IP cameras are Closed-circuit television (CCTV) cameras that utilize Internet Protocol to transmit image data and control signals over a Fast Ethernet link. As such, IP cameras are also commonly referred to as network cameras. IP cameras are primarily used for surveillance in the same manner as analogue closed-circuit television. A number of IP cameras are normally deployed together with a digital video recorder (DVR) or a network video recorder (NVR) to form a video surveillance system.
Potential of IP cameras advantages
Reduced system cost and added functionality due to general-purpose IP networking equipment infrastructure
Lower cost of cabling in large installations (CAT5e instead of RG-59 coaxial cable).
Reduced space requirements in large (many camera) CCTV setups because video switching and routing is done via computer and does not need physically large and expensive video matrix switchers.
Flexible image format
Support for a variety of image resolutions including both standard analogue CCTV resolutions (CIF, NTSC, PAL, and SECAM) and megapixel resolutions.
Capability for digital zoom of high-resolution megapixel images.

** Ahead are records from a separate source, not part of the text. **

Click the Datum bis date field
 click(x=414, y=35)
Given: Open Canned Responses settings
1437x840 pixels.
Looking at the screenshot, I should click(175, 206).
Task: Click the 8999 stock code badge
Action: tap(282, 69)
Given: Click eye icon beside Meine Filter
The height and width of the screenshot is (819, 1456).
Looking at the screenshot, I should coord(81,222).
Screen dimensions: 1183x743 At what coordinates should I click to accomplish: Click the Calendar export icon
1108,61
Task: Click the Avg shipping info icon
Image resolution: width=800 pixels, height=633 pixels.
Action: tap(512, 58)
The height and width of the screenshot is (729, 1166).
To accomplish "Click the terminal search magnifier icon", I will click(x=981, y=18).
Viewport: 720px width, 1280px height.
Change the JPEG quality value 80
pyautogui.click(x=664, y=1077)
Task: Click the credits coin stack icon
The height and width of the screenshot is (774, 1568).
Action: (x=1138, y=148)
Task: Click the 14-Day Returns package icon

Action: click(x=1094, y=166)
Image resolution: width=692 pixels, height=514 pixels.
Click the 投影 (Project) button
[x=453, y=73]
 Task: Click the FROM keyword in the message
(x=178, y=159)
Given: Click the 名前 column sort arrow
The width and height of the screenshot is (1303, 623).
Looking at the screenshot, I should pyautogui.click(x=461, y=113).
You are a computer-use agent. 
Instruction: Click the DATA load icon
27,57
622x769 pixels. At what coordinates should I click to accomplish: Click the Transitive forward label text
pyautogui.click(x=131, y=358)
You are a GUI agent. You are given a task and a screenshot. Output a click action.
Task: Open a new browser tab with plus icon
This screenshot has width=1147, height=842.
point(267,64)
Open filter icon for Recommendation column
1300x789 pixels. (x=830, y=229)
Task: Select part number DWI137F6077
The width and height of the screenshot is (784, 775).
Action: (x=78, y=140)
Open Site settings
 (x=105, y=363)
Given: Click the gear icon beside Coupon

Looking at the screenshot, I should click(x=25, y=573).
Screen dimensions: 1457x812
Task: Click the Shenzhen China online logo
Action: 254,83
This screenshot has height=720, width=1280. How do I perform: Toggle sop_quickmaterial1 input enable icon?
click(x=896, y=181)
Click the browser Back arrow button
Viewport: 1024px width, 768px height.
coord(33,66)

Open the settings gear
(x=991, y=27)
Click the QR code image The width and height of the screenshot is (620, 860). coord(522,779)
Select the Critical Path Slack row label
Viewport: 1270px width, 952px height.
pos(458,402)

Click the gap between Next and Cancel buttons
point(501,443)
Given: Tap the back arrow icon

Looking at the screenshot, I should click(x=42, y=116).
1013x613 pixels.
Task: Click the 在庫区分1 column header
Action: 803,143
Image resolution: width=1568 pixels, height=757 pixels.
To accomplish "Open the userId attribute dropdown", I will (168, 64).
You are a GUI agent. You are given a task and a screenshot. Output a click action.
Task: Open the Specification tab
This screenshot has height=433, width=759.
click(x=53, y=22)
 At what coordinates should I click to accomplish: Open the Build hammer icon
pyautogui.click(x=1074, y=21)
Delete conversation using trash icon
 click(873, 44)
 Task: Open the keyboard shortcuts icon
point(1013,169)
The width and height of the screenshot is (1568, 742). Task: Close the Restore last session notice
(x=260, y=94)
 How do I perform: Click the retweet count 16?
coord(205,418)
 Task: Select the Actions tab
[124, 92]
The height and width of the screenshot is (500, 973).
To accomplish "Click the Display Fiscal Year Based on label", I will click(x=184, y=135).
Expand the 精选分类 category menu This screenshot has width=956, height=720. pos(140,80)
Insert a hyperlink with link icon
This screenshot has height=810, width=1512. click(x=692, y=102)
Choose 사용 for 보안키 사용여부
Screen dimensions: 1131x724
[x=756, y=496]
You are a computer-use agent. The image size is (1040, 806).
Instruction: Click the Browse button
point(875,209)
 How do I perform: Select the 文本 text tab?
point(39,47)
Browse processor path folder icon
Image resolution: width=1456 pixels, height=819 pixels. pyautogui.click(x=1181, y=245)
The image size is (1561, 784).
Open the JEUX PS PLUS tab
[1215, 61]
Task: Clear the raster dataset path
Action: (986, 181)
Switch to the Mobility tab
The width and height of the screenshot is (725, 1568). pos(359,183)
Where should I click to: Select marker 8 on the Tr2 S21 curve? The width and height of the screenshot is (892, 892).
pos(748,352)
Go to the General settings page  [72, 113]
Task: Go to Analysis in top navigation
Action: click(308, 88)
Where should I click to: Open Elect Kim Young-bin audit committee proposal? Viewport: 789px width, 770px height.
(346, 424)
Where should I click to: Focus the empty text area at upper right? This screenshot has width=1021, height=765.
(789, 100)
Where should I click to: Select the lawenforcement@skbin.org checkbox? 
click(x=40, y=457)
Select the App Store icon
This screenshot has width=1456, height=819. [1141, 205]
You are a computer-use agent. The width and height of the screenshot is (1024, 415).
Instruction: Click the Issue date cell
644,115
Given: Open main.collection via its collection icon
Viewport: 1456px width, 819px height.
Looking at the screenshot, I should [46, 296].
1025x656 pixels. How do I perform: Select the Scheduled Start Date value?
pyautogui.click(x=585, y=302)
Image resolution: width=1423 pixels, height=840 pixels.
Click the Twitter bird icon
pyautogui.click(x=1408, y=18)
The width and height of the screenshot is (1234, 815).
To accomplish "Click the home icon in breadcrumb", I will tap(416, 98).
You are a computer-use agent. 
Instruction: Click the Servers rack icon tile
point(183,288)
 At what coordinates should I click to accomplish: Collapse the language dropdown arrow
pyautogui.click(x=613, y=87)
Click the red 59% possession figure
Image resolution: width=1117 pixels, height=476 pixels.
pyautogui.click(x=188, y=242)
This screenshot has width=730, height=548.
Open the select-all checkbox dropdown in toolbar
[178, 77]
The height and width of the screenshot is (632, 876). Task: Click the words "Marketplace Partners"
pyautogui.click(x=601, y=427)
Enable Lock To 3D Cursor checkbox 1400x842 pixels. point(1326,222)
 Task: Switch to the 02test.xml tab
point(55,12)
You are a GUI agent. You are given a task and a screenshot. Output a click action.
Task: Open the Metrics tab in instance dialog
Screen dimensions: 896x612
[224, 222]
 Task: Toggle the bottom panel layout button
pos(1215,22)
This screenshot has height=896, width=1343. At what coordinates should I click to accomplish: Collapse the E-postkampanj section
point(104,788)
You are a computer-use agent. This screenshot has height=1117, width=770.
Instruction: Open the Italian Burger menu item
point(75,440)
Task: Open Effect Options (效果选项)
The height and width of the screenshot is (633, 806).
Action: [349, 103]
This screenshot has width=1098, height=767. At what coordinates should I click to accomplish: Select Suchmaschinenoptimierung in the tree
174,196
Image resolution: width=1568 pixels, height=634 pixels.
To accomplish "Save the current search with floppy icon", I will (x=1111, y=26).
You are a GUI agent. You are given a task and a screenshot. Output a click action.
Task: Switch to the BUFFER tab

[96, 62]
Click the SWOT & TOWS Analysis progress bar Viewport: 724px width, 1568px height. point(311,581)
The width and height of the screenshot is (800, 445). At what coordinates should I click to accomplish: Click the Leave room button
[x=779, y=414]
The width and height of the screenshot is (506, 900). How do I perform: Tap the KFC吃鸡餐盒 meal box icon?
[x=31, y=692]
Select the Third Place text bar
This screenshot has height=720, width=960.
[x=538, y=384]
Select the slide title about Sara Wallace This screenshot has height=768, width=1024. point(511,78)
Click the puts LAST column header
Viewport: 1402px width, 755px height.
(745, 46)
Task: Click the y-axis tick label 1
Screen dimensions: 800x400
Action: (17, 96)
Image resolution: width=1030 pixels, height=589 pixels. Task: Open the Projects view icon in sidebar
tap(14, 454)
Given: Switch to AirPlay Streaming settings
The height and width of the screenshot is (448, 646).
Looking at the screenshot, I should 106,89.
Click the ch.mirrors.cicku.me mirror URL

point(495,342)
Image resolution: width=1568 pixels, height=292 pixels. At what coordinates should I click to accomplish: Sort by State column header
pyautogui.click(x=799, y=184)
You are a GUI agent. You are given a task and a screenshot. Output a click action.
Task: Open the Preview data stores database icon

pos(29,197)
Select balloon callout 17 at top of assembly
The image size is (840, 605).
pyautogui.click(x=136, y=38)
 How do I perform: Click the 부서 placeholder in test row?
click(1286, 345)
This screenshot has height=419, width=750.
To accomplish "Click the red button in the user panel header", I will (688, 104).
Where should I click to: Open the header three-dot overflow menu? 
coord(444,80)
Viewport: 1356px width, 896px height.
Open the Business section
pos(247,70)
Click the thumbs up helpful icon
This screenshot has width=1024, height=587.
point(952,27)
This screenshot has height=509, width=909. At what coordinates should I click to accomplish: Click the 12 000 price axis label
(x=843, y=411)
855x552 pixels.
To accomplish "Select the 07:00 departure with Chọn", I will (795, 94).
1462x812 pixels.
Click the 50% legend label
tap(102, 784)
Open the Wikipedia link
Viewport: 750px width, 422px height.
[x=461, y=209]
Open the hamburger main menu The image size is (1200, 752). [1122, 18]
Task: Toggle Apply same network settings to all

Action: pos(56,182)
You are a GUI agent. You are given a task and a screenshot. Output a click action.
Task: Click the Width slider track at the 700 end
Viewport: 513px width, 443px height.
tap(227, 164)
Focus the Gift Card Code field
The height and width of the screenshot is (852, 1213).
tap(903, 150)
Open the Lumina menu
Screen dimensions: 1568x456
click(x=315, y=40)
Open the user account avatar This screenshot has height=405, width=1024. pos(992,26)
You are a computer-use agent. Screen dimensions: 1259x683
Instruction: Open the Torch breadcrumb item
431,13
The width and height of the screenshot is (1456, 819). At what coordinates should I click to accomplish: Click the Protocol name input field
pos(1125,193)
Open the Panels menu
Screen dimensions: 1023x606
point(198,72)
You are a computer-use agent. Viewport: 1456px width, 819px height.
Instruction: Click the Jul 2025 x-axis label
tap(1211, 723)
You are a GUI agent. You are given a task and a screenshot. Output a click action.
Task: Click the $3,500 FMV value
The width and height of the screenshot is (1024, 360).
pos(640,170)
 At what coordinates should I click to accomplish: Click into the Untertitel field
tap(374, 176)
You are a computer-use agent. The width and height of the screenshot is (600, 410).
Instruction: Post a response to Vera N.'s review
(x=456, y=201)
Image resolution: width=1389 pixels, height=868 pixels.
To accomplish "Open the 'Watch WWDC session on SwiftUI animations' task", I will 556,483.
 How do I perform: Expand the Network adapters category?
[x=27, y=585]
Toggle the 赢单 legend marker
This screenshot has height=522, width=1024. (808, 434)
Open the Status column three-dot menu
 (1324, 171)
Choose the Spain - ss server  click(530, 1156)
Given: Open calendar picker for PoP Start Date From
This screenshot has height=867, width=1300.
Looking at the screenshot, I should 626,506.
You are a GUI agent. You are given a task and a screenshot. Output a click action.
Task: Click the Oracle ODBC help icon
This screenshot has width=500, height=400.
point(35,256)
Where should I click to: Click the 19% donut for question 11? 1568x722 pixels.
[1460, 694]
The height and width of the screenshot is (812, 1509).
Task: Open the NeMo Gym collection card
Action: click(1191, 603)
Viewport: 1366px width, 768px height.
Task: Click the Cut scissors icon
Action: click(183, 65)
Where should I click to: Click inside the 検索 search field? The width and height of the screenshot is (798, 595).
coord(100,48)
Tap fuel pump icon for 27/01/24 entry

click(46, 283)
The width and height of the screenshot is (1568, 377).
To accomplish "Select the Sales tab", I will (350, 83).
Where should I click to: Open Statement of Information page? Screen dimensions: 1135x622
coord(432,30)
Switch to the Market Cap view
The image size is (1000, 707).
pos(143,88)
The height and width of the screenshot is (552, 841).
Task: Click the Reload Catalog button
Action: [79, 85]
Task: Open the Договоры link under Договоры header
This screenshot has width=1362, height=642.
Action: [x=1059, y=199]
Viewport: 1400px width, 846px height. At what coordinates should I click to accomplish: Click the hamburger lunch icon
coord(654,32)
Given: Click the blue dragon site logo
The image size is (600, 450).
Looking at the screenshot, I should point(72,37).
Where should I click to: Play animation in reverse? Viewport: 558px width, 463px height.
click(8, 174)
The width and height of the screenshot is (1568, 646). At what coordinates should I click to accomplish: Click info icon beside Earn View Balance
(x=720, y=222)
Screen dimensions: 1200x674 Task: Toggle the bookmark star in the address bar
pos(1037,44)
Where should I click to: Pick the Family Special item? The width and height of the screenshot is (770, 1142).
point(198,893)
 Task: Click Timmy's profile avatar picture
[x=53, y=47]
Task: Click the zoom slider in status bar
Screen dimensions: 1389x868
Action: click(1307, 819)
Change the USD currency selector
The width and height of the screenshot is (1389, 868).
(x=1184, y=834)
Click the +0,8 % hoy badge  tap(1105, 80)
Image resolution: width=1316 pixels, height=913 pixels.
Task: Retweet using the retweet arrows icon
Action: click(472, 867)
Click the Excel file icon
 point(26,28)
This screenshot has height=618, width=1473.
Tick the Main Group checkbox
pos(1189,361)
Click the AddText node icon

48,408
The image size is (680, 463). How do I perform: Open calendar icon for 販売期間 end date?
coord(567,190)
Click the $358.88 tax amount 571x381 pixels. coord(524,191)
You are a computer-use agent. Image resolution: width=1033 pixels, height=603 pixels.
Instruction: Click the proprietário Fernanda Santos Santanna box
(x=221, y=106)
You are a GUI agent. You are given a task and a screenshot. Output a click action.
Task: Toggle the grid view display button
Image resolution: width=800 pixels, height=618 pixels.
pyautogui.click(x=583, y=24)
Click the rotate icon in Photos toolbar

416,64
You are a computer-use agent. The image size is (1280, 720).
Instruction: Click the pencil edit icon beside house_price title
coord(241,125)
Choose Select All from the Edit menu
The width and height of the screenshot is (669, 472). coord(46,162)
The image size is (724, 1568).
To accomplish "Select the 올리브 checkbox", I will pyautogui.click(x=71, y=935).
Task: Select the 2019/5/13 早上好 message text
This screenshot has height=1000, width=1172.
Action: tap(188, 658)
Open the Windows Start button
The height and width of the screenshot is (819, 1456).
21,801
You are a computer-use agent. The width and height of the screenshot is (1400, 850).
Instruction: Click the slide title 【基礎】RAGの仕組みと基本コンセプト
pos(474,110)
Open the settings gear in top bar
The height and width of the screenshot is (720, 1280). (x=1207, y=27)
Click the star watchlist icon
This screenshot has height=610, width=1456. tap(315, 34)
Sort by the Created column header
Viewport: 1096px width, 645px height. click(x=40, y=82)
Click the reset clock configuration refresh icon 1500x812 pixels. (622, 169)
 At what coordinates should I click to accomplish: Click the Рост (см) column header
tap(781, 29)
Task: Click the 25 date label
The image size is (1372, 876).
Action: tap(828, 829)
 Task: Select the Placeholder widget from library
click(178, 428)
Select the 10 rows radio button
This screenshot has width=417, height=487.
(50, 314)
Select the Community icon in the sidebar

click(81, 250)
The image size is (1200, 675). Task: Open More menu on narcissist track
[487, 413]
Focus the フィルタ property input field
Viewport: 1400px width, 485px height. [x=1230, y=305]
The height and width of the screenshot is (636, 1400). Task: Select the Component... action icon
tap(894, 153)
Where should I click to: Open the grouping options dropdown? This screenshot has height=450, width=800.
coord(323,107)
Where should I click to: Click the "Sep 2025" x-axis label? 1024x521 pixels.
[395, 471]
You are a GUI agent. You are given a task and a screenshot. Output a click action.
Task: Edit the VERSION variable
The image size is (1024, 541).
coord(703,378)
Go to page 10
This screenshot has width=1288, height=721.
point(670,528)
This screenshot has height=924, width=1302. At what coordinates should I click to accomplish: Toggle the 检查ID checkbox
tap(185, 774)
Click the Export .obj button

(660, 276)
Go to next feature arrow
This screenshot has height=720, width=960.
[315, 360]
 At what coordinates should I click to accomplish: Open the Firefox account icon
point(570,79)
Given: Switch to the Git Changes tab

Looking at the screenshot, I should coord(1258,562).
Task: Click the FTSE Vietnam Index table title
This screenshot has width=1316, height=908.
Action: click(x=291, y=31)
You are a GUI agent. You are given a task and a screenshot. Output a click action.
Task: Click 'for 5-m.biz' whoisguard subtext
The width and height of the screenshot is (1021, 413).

Ability to select specific frame rates and resolution for each camera in a system.
No additional video encoder hardware is required to convert analogue video signals into digital data for recording onto hard drives.
Choice of video compression codec such as Motion JPEG, MPEG-4 Part 2, or H.264.
Extensible network infrastructure
Convergence onto new or existing IP cabling infrastructure, including sites with multiple buildings.
Transmission of commands for PTZ (pan, tilt, zoom) cameras via a single network cable.
Simple to add one camera at a time to the system.
Wireless allows the camera to be placed just about anywhere.
On-camera automated alerting via email or file transfer in response to video motion detection or dry-contact alarms.
Password lockout of unauthorized personnel to prevent viewing images or altering the camera configuration.
Support for different streaming media and compression formats to relieve transmission bandwidth and data storage requirements.
Encryption of camera control data and audio/video data.
Support for new embedded intelligent video motion detection (video analytics) with shape recognition and counting applied to objects, people, and vehicles.
Integration of video surveillance with other systems and functions such as access control, alarm systems, building management, traffic management, etc.
Remote configuration, diagnostics, and maintenance. Future-proof installations with field-upgradeable products due to the ability to upgrade camera firmware over the network.